A strozzare gli allevatori italiani è una esplosione delle spese di produzione (in media del +60% legata ai rincari energetici) che arriva fino al +95% dei mangimi, al +110% per il gasolio e addirittura al +500% delle bollette per l’elettricità necessaria ad alimentare anche i sistemi di mungitura e conservazione del latte, secondo l’analisi Coldiretti su dati Crea.
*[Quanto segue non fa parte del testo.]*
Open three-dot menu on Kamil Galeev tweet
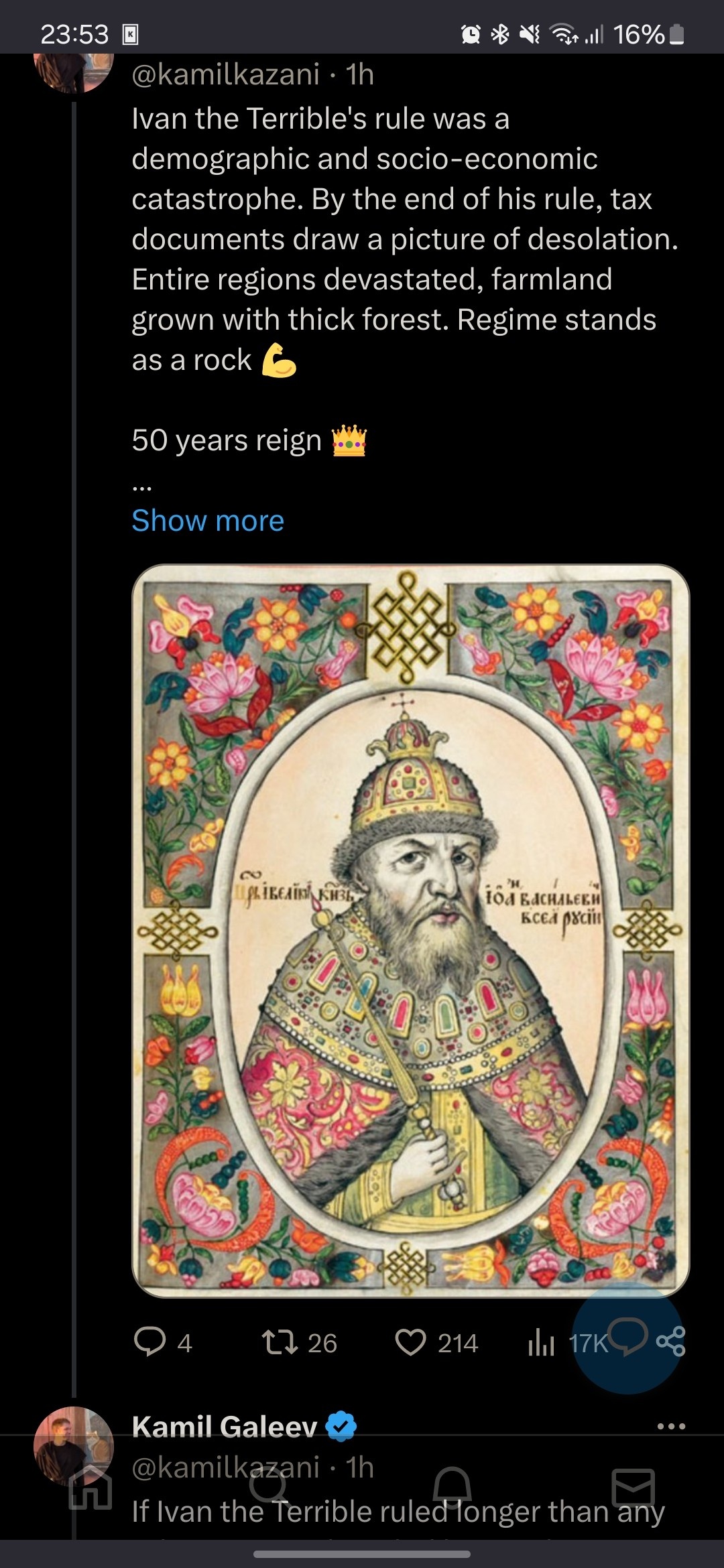pos(671,1426)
Particolarmente drammatica la situazione delle stalle di montagna: il caro bollette sta costringendo aziende a chiudere ed abbattere gli animali, con un calo stimato della produzione di latte del 15% che impatterà sulla produzione dei formaggi di alpeggio. A rischio c’è l’intero patrimonio caseario tricolore con 580 specialità casearie, 55 Dop (Denominazione di origine controllata) e 525 formaggi tipici censiti dalle Regioni. Quest’ultimi hanno regalato all’Italia la leadership a livello europeo davanti alla Francia, la patria del camembert che, come affermava De Gaulle, “ha più formaggi che giorni nel calendario“.
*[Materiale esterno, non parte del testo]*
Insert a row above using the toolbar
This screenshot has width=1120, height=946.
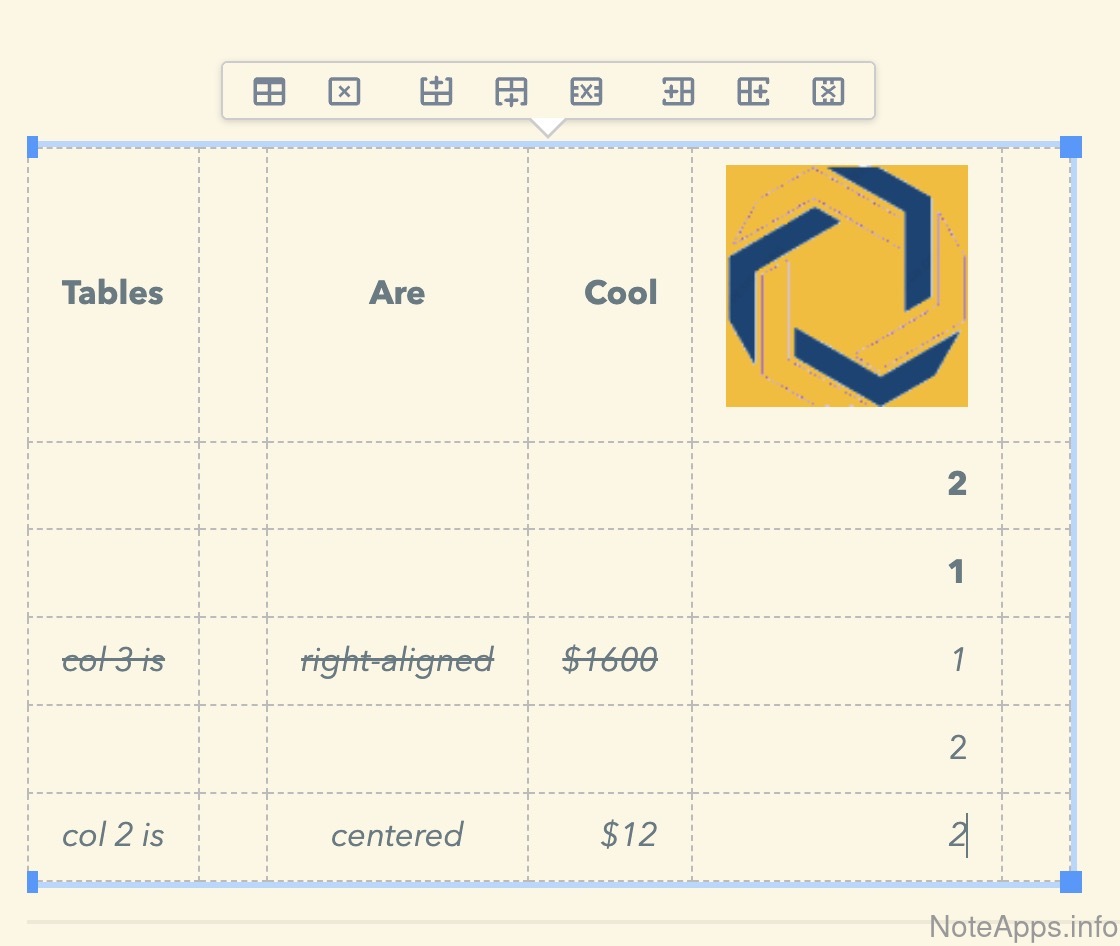coord(436,92)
“Una realtà – sottolinea Coldiretti – che soffre per lo spopolamento della montagna e delle aree interne più difficili dove mancano condizioni economiche e sociali minime per garantire la permanenza di pastori e allevatori. Tutto questo è spesso causato dei bassi prezzi e per la concorrenza sleale dei prodotti importati dall’estero e, ad oggi, anche con la minaccia del latte sintetico, realizzato in laboratorio e sostenuto da investimenti milionari da parte delle multinazionali”.
Allo tsunami scatenato dalla guerra in Ucraina si aggiunge il problema della revisione della direttiva sulle emissioni industriali. Essa equipara una stalla con 150 mucche, un inceneritore o una fabbrica altamente inquinante, colpendo circa 180 mila allevamenti esponendoli al rischio chiusura con un effetto domino sulle attività collegate.
Un crollo della capacità produttiva che rischia di essere sostituita da importazioni da Paesi che non applicano le pratiche sostenibili allevatoriali, caratterizzanti il sistema produttivo europeo o, ancora peggio, dalla spinta proprio alla produzione di cibi sintetici. Da qui la richiesta di rivedere la direttiva, che non tiene conto della circolarità dell’attività zootecnica, in termini di sostenibilità e delle riduzioni delle emissioni ottenute dal settore negli ultimi anni.
“E a rischio – continua Coldiretti – c’è anche il presidio del territorio dove la manutenzione è garantita proprio dall’attività di allevamento con il lavoro silenzioso di pulizia e di compattamento dei suoli svolto dagli animali”.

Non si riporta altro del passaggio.